Armageddon and 6° of Separation
[A global temperature rise of] three degrees would see increasing areas of the planet being rendered essentially uninhabitable by drought and heat. In southern Africa, a huge expanse centred on Botswana could see a remobilisation of old sand dunes, much as is projected to happen earlier in the US west. This would wipe out agriculture and drive tens of millions of climate refugees out of the area. The same situation could also occur in Australia, where most of the continent will now fall outside the belts of regular rainfall.
With extreme weather continuing to bite – hurricanes may increase in power by half a category above today’s top-level Category Five – world food supplies will be critically endangered. This could mean hundreds of millions – or even billions – of refugees moving out from areas of famine and drought in the sub-tropics towards the mid-latitudes. In Pakistan, for example, food supplies will crash as the waters of the Indus decline to a trickle because of the melting of the Karakoram glaciers that form the river’s source. Conflicts may erupt with neighbouring India over water use from dams on Indus tributaries that cross the border.

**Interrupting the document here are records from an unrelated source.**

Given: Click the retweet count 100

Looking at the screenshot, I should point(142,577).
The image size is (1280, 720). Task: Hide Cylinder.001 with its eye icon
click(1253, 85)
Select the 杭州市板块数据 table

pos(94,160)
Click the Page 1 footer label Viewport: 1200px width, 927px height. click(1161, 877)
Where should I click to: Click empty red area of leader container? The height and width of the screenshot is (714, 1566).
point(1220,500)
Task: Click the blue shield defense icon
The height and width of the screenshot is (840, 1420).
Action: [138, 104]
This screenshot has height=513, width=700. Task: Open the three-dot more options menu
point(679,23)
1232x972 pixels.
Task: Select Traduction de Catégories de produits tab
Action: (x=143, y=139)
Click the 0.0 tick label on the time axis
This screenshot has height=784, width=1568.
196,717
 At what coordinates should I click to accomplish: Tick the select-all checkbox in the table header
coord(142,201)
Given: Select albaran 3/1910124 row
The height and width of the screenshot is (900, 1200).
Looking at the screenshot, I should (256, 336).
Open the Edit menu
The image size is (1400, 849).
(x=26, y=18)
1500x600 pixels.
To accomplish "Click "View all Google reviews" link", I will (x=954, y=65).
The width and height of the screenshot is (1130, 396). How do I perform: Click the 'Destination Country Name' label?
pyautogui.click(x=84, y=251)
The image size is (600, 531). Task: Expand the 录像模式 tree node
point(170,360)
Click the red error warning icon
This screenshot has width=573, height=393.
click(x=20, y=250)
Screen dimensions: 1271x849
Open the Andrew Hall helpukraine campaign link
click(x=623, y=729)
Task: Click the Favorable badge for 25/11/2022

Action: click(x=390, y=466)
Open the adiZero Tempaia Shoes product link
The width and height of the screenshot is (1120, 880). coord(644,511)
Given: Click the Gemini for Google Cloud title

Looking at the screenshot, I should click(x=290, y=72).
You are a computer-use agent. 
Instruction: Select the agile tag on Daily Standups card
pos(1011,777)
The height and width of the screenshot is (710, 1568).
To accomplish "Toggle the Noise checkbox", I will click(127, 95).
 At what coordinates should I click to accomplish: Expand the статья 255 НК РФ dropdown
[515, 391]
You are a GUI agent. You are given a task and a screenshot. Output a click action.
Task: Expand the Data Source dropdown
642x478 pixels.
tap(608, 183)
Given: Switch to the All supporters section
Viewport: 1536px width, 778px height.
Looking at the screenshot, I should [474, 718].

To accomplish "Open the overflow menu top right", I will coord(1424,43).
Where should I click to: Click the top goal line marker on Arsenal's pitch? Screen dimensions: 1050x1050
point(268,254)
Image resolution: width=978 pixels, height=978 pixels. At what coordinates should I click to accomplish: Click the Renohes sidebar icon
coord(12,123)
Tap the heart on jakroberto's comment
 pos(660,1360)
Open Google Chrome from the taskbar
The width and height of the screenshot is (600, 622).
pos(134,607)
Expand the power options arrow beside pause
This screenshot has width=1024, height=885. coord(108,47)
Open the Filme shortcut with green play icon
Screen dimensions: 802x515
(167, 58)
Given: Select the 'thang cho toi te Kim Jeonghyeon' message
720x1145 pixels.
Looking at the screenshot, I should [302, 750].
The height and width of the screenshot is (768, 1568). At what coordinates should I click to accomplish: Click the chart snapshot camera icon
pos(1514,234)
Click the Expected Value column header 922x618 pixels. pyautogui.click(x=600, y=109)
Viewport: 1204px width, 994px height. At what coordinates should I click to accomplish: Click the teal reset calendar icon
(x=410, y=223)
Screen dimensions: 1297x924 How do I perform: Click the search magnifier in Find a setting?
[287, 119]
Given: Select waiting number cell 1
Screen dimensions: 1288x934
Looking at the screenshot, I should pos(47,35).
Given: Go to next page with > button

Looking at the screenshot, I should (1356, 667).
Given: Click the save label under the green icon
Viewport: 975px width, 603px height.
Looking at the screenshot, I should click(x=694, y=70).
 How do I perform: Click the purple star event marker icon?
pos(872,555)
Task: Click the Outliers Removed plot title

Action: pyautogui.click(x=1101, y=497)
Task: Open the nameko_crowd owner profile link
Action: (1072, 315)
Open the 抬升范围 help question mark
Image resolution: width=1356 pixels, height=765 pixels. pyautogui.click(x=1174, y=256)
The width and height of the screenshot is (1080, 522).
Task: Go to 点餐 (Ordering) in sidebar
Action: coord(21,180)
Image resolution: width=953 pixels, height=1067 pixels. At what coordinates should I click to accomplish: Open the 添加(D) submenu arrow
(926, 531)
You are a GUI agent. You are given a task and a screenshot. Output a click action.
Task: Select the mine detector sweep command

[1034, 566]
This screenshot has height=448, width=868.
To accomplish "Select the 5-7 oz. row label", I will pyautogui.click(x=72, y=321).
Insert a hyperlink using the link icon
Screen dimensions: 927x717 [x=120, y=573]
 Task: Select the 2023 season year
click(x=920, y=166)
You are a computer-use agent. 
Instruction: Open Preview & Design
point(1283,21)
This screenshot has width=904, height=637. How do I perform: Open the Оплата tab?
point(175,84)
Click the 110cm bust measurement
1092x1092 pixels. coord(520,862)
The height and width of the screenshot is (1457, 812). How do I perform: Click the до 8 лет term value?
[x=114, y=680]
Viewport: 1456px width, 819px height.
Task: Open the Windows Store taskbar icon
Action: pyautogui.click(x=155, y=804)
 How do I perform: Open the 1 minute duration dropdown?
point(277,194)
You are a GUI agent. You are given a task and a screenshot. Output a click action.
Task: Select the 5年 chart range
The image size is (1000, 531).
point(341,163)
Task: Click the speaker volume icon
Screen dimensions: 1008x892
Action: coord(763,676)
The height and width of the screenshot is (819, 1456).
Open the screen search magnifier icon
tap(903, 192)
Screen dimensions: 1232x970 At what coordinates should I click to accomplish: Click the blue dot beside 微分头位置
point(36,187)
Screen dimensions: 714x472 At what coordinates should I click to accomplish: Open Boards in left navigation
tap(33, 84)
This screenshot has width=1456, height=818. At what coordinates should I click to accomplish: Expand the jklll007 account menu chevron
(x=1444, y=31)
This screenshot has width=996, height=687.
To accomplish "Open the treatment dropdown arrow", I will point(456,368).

In northern Europe and the UK, summer drought will alternate with extreme winter flooding as torrential rainstorms sweep in from the Atlantic – perhaps bringing storm surge flooding to vulnerable low-lying coastlines as sea levels continue to rise.
The Guardian publish an excerpt from Mark Lynas’s book Six Degrees: Our Future on a Hotter Planet.
So, when’s the best time to relocate from the South Coast then?